▸ DESCRIÇÃO DO PROBLEMA:
Reproduza estas linhas sem nenhuma alteração, cobrindo todos os registros.

----------

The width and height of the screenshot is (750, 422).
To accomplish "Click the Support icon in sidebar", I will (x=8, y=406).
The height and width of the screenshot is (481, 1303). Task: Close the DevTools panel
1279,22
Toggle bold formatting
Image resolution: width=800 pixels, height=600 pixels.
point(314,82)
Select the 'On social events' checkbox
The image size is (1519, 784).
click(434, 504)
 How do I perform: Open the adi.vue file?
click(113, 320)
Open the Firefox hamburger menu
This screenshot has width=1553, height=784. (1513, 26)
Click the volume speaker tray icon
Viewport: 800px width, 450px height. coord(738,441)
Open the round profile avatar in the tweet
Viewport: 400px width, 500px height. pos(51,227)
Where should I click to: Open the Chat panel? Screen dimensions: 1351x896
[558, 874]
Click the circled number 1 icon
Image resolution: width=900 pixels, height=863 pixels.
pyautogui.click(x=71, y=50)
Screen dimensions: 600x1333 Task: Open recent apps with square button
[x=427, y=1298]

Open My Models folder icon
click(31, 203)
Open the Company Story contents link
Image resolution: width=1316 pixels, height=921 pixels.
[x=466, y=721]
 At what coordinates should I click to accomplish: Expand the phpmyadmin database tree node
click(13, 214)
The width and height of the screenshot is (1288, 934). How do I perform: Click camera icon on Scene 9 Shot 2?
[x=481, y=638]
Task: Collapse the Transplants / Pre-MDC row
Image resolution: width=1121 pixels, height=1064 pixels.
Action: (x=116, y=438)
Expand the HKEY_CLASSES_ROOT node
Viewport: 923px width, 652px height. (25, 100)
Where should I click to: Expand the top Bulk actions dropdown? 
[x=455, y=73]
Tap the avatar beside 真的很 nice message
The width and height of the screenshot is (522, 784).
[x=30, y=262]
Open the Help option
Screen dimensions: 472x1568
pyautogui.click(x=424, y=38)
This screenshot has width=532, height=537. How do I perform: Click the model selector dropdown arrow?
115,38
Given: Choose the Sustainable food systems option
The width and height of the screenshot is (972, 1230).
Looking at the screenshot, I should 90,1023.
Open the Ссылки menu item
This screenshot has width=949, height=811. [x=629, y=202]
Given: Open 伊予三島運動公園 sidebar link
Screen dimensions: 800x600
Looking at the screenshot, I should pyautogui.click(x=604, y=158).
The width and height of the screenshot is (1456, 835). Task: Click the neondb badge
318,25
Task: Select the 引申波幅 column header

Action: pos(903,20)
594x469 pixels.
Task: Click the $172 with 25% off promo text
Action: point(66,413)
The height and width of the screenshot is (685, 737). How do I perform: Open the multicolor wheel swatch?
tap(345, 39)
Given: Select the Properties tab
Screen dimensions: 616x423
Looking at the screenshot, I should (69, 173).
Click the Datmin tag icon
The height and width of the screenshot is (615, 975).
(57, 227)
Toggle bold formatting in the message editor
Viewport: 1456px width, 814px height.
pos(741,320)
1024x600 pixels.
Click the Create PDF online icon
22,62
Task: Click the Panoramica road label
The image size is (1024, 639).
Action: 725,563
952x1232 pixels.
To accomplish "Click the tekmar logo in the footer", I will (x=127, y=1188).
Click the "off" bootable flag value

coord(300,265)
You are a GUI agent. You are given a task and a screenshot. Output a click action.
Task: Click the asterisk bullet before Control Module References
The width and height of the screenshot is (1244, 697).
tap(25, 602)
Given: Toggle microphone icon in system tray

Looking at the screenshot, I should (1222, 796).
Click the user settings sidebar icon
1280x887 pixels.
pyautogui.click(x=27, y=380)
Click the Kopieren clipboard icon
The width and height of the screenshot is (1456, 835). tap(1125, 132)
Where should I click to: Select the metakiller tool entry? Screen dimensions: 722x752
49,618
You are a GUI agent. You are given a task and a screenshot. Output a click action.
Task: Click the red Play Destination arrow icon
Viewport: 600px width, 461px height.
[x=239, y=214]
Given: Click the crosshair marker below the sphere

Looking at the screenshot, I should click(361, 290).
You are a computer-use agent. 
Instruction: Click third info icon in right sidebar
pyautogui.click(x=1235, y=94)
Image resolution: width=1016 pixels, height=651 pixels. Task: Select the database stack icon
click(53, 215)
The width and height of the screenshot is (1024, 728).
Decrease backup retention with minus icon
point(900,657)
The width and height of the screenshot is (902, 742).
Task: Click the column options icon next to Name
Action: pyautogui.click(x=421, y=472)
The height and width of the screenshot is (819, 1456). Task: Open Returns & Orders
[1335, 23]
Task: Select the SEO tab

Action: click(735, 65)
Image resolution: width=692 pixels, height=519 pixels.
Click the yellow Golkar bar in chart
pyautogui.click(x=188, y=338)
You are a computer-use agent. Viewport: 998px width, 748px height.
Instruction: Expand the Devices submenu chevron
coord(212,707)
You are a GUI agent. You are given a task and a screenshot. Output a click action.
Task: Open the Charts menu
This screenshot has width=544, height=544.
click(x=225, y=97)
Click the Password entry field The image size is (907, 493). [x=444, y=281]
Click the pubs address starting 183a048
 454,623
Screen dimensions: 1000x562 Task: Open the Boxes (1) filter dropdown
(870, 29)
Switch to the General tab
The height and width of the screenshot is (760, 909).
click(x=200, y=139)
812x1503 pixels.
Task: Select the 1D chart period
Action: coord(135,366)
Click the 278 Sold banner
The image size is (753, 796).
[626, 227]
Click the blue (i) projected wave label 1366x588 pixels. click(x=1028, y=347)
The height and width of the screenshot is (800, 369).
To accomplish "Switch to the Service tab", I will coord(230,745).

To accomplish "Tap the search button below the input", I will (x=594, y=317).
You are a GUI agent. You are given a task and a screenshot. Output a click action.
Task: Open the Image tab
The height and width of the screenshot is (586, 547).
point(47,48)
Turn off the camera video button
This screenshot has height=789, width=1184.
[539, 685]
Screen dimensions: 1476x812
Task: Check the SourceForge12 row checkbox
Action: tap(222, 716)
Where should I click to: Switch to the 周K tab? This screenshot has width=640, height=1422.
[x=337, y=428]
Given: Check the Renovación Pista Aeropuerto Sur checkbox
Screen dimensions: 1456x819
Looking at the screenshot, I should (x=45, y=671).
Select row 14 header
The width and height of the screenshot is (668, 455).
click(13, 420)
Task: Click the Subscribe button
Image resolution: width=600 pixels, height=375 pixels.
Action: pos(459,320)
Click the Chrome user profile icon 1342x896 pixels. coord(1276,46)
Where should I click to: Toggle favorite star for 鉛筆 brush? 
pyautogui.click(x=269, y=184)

----------

▸ RESPOSTA:
The width and height of the screenshot is (750, 422).
To accomplish "Click the Support icon in sidebar", I will (x=8, y=406).
The height and width of the screenshot is (481, 1303). Task: Close the DevTools panel
1279,22
Toggle bold formatting
Image resolution: width=800 pixels, height=600 pixels.
point(314,82)
Select the 'On social events' checkbox
The image size is (1519, 784).
click(434, 504)
 How do I perform: Open the adi.vue file?
click(113, 320)
Open the Firefox hamburger menu
This screenshot has width=1553, height=784. (1513, 26)
Click the volume speaker tray icon
Viewport: 800px width, 450px height. coord(738,441)
Open the round profile avatar in the tweet
Viewport: 400px width, 500px height. pos(51,227)
Where should I click to: Open the Chat panel? Screen dimensions: 1351x896
[558, 874]
Click the circled number 1 icon
Image resolution: width=900 pixels, height=863 pixels.
pyautogui.click(x=71, y=50)
Screen dimensions: 600x1333 Task: Open recent apps with square button
[x=427, y=1298]

Open My Models folder icon
click(31, 203)
Open the Company Story contents link
Image resolution: width=1316 pixels, height=921 pixels.
[x=466, y=721]
 At what coordinates should I click to accomplish: Expand the phpmyadmin database tree node
click(13, 214)
The width and height of the screenshot is (1288, 934). How do I perform: Click camera icon on Scene 9 Shot 2?
[x=481, y=638]
Task: Collapse the Transplants / Pre-MDC row
Image resolution: width=1121 pixels, height=1064 pixels.
Action: (x=116, y=438)
Expand the HKEY_CLASSES_ROOT node
Viewport: 923px width, 652px height. (25, 100)
Where should I click to: Expand the top Bulk actions dropdown? 
[x=455, y=73]
Tap the avatar beside 真的很 nice message
The width and height of the screenshot is (522, 784).
[x=30, y=262]
Open the Help option
Screen dimensions: 472x1568
pyautogui.click(x=424, y=38)
This screenshot has width=532, height=537. How do I perform: Click the model selector dropdown arrow?
115,38
Given: Choose the Sustainable food systems option
The width and height of the screenshot is (972, 1230).
Looking at the screenshot, I should 90,1023.
Open the Ссылки menu item
This screenshot has width=949, height=811. [x=629, y=202]
Given: Open 伊予三島運動公園 sidebar link
Screen dimensions: 800x600
Looking at the screenshot, I should pyautogui.click(x=604, y=158).
The width and height of the screenshot is (1456, 835). Task: Click the neondb badge
318,25
Task: Select the 引申波幅 column header

Action: pos(903,20)
594x469 pixels.
Task: Click the $172 with 25% off promo text
Action: point(66,413)
The height and width of the screenshot is (685, 737). How do I perform: Open the multicolor wheel swatch?
tap(345, 39)
Given: Select the Properties tab
Screen dimensions: 616x423
Looking at the screenshot, I should (69, 173).
Click the Datmin tag icon
The height and width of the screenshot is (615, 975).
(57, 227)
Toggle bold formatting in the message editor
Viewport: 1456px width, 814px height.
pos(741,320)
1024x600 pixels.
Click the Create PDF online icon
22,62
Task: Click the Panoramica road label
The image size is (1024, 639).
Action: 725,563
952x1232 pixels.
To accomplish "Click the tekmar logo in the footer", I will (x=127, y=1188).
Click the "off" bootable flag value

coord(300,265)
You are a GUI agent. You are given a task and a screenshot. Output a click action.
Task: Click the asterisk bullet before Control Module References
The width and height of the screenshot is (1244, 697).
tap(25, 602)
Given: Toggle microphone icon in system tray

Looking at the screenshot, I should (1222, 796).
Click the user settings sidebar icon
1280x887 pixels.
pyautogui.click(x=27, y=380)
Click the Kopieren clipboard icon
The width and height of the screenshot is (1456, 835). tap(1125, 132)
Where should I click to: Select the metakiller tool entry? Screen dimensions: 722x752
49,618
You are a GUI agent. You are given a task and a screenshot. Output a click action.
Task: Click the red Play Destination arrow icon
Viewport: 600px width, 461px height.
[x=239, y=214]
Given: Click the crosshair marker below the sphere

Looking at the screenshot, I should click(361, 290).
You are a computer-use agent. 
Instruction: Click third info icon in right sidebar
pyautogui.click(x=1235, y=94)
Image resolution: width=1016 pixels, height=651 pixels. Task: Select the database stack icon
click(53, 215)
The width and height of the screenshot is (1024, 728).
Decrease backup retention with minus icon
point(900,657)
The width and height of the screenshot is (902, 742).
Task: Click the column options icon next to Name
Action: pyautogui.click(x=421, y=472)
The height and width of the screenshot is (819, 1456). Task: Open Returns & Orders
[1335, 23]
Task: Select the SEO tab

Action: click(735, 65)
Image resolution: width=692 pixels, height=519 pixels.
Click the yellow Golkar bar in chart
pyautogui.click(x=188, y=338)
You are a computer-use agent. Viewport: 998px width, 748px height.
Instruction: Expand the Devices submenu chevron
coord(212,707)
You are a GUI agent. You are given a task and a screenshot. Output a click action.
Task: Open the Charts menu
This screenshot has width=544, height=544.
click(x=225, y=97)
Click the Password entry field The image size is (907, 493). [x=444, y=281]
Click the pubs address starting 183a048
 454,623
Screen dimensions: 1000x562 Task: Open the Boxes (1) filter dropdown
(870, 29)
Switch to the General tab
The height and width of the screenshot is (760, 909).
click(x=200, y=139)
812x1503 pixels.
Task: Select the 1D chart period
Action: coord(135,366)
Click the 278 Sold banner
The image size is (753, 796).
[626, 227]
Click the blue (i) projected wave label 1366x588 pixels. click(x=1028, y=347)
The height and width of the screenshot is (800, 369).
To accomplish "Switch to the Service tab", I will coord(230,745).

To accomplish "Tap the search button below the input", I will (x=594, y=317).
You are a GUI agent. You are given a task and a screenshot. Output a click action.
Task: Open the Image tab
The height and width of the screenshot is (586, 547).
point(47,48)
Turn off the camera video button
This screenshot has height=789, width=1184.
[539, 685]
Screen dimensions: 1476x812
Task: Check the SourceForge12 row checkbox
Action: tap(222, 716)
Where should I click to: Switch to the 周K tab? This screenshot has width=640, height=1422.
[x=337, y=428]
Given: Check the Renovación Pista Aeropuerto Sur checkbox
Screen dimensions: 1456x819
Looking at the screenshot, I should (x=45, y=671).
Select row 14 header
The width and height of the screenshot is (668, 455).
click(13, 420)
Task: Click the Subscribe button
Image resolution: width=600 pixels, height=375 pixels.
Action: pos(459,320)
Click the Chrome user profile icon 1342x896 pixels. coord(1276,46)
Where should I click to: Toggle favorite star for 鉛筆 brush? 
pyautogui.click(x=269, y=184)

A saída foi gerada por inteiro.